Strengths and Weaknesses of the Systematic Review:
This systematic review had several limitations: 1) only 1 database was searched for articles published in only 1 language; 2) the lists of included and excluded studies supported by reasons were not provided; and 3) it appears that several studies may have been incorrectly classified. In fact, the study that was described as a randomized controlled trial was actually characterized by the original authors as a cross-sectional study. Several other studies categorized as controlled clinical trials by the systematic review authors appear to be more accurately described as cross-sectional studies (1-3). If cross-sectional studies were eligible for inclusion, the authors should have considered several other cross-sectional studies for inclusion (4-6). Additionally, most of the outcomes, such as bite force and EMG activity, are signs and not symptoms of TMD. It may be inaccurate to conclude that these functional changes will lead to TMD symptoms.
Strengths and Weaknesses of the Evidence:
The evidence is rather weak on this topic, with most studies actually being cross-sectional studies rather than clinical trials. Also, most of the studies enrolled less than 30 subjects with crossbites. Additionally, the authors failed to include 3 large, cross-sectional studies in the review (4-6).

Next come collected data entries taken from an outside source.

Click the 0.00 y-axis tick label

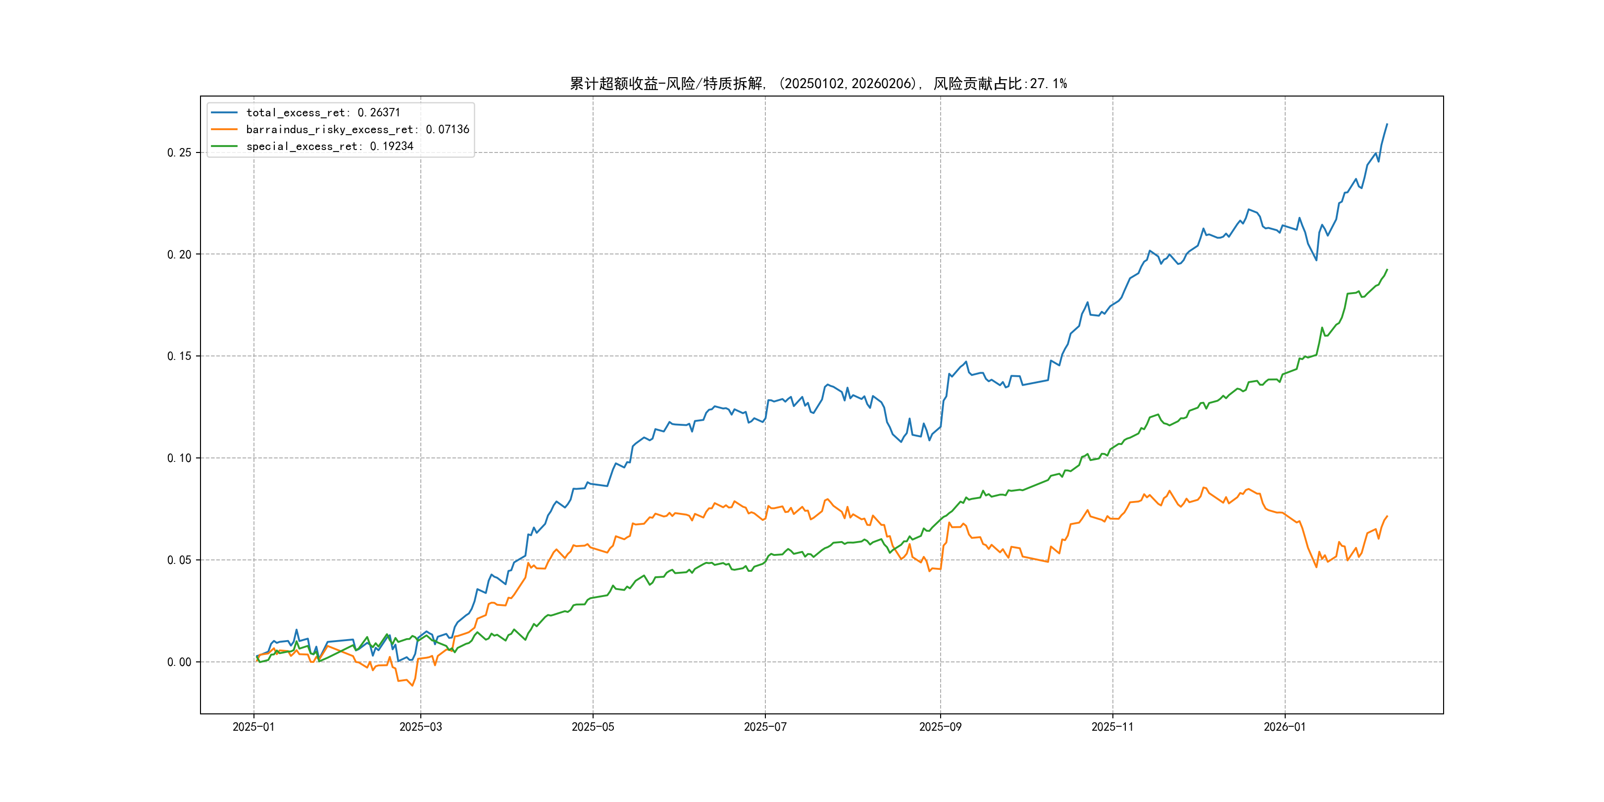179,662
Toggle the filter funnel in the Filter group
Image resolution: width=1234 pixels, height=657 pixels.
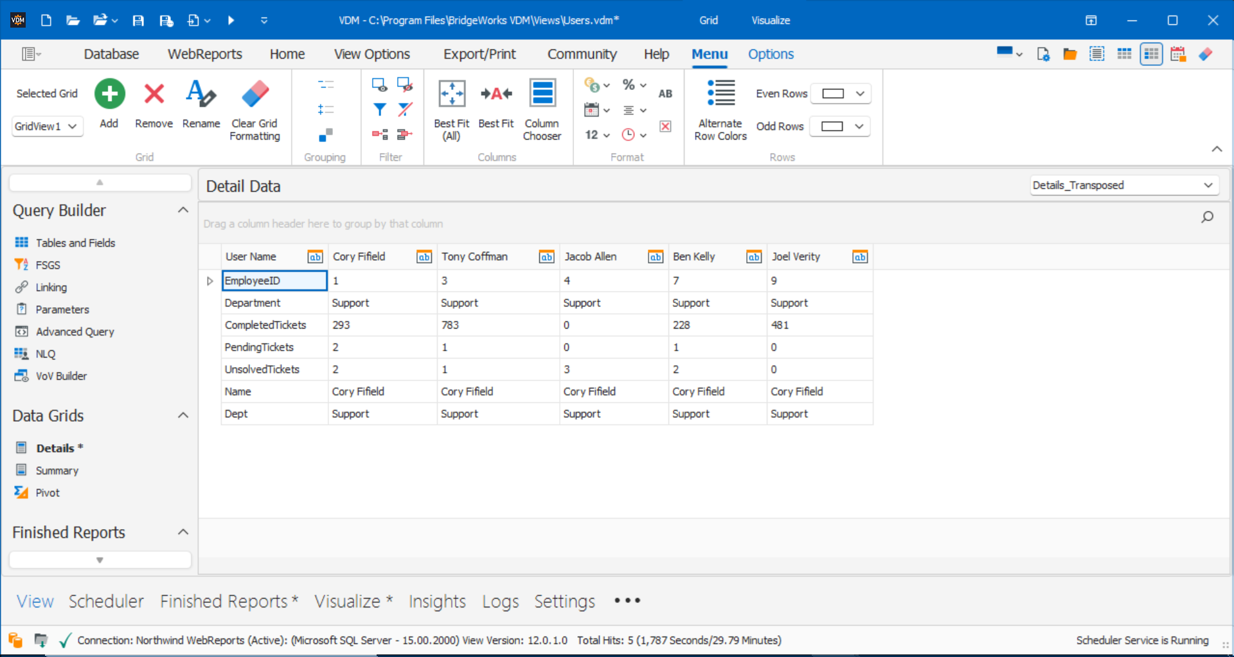379,109

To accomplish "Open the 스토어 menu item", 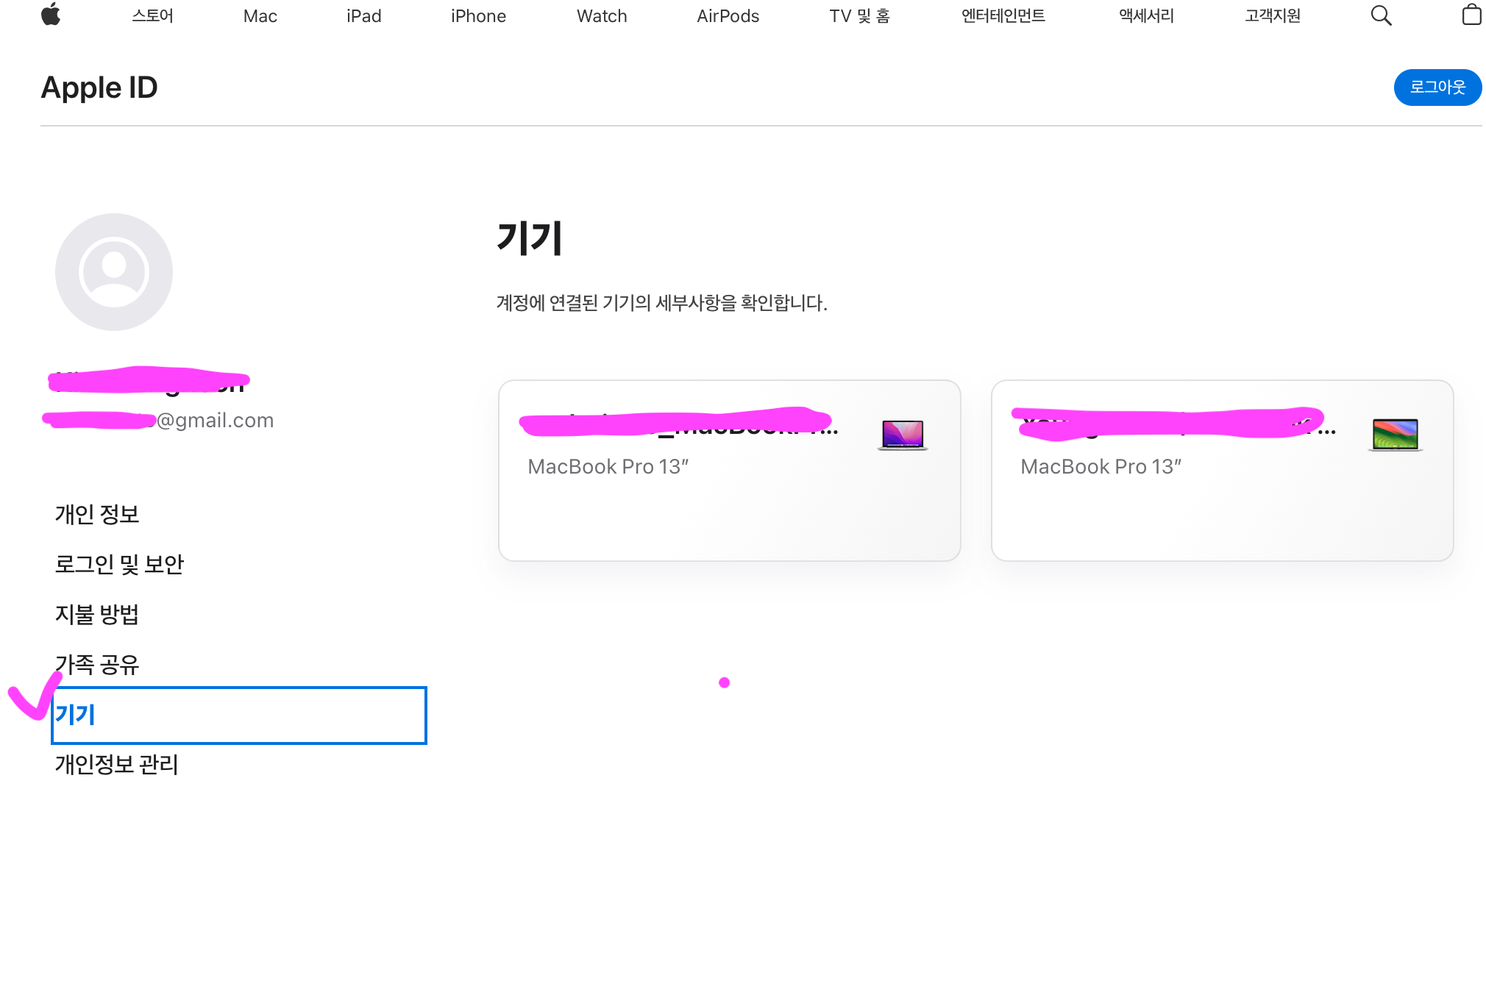I will 152,15.
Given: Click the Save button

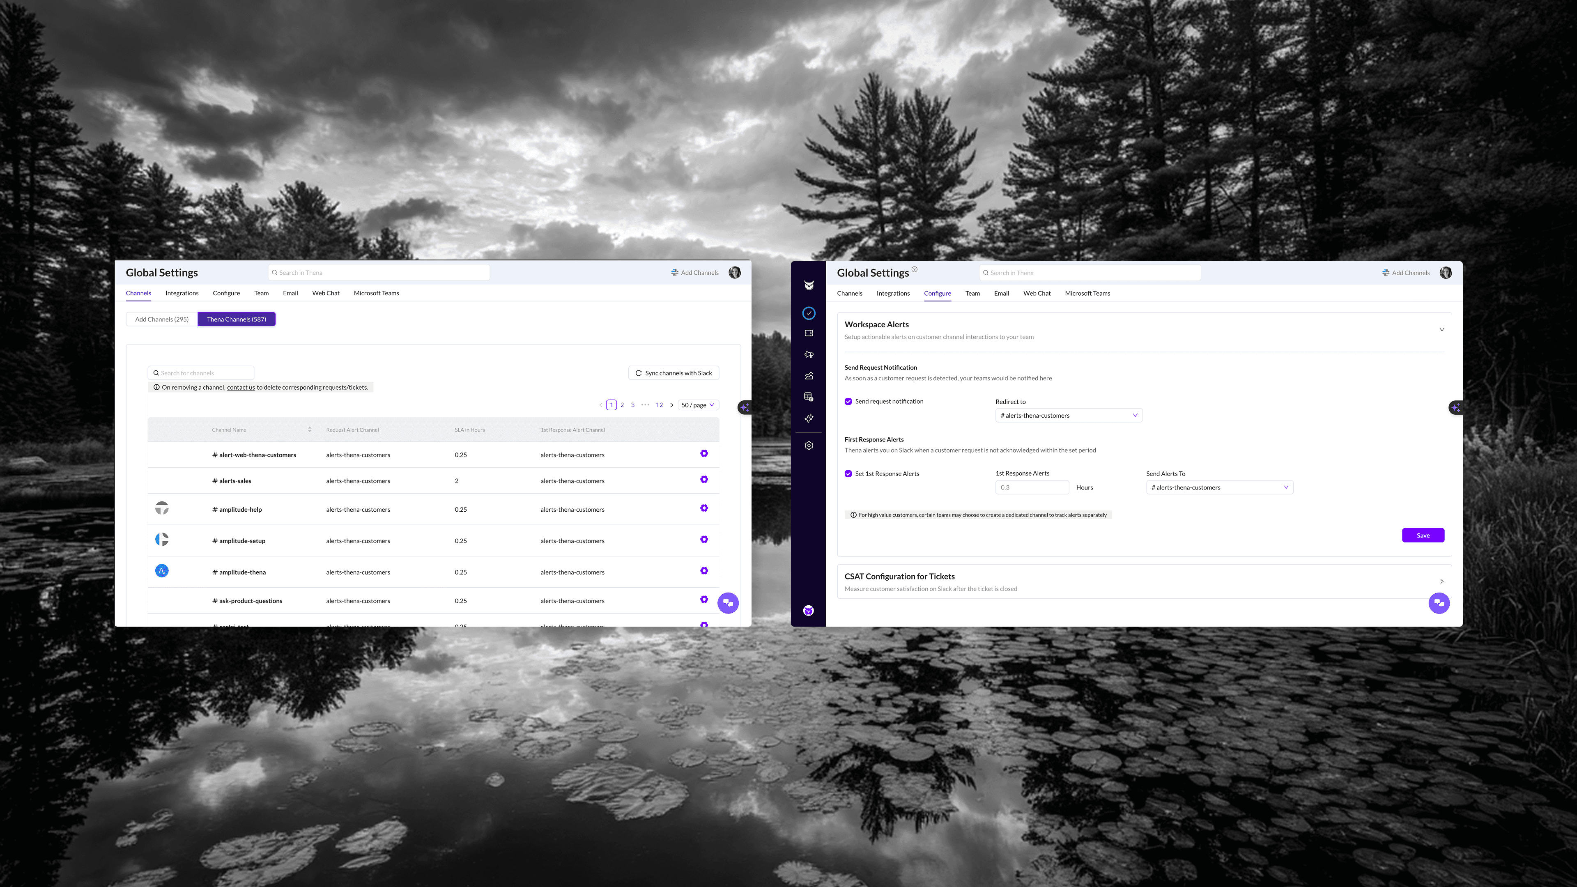Looking at the screenshot, I should (1423, 536).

Implications for Dental Practice:
Although the current literature provides limited evidence that posterior crossbite is related to changes in EMG and bite force, it does not provide strong evidence that posterior cross-bites lead to TMD symptoms in the mixed dentition. In fact, 2 large, cross-sectional studies did not find a relationship between posterior crossbite and TMD in young children (4,5). It is important to differentiate functional changes based on surrogate outcomes from clinical TMD signs and symptoms. REFERENCES  Alarcon JA, Martin C, Palma JC. Effect of unilateral posterior crossbite on the electromyographic acitivity of human masticatory muscles. Am J Orthod Dentofacial Orthop. 2000; 118:328-34.  Rentes AM, Gaviao MB, Amaral JR. Bite force determination in children with primary dentition. J Oral Rehabil. 2002; 29:1174-1180.  Castelo PM, Gaviao MB, Pereira LJ, Bonjardim LR. Masticatory muscle thickness, bite force and occlusal contacts in young children with unilateral posterior crossbite. Eur J Orthod. 2007; 29:149-156.  Keeling SD, McGorray S, Wheeler TT, King, GJ. Risk factors associated with temporomandibular joint sounds in children 6 to 12 years of age. Am J Orthod Dentofacial Orthop. 1994 Mar; 105(3): 279-87.  Farella M, Michelotti A, Lodice G, Milani S, Martina, R. Unilateral posterior crossbite is not associated with TMJ clicking in young adolescents. J Dent Res. 2007; 86(2): 137-41.  Thilander B, Rubio G, Pena L, de Mayorga C. Prevalence of temporomandibular dysfunction and its association with malocclusion in children and adolescents: an epidemiologic study related to specified stages of dental development. Angle Ortho. 2002; 72(2) 146-54.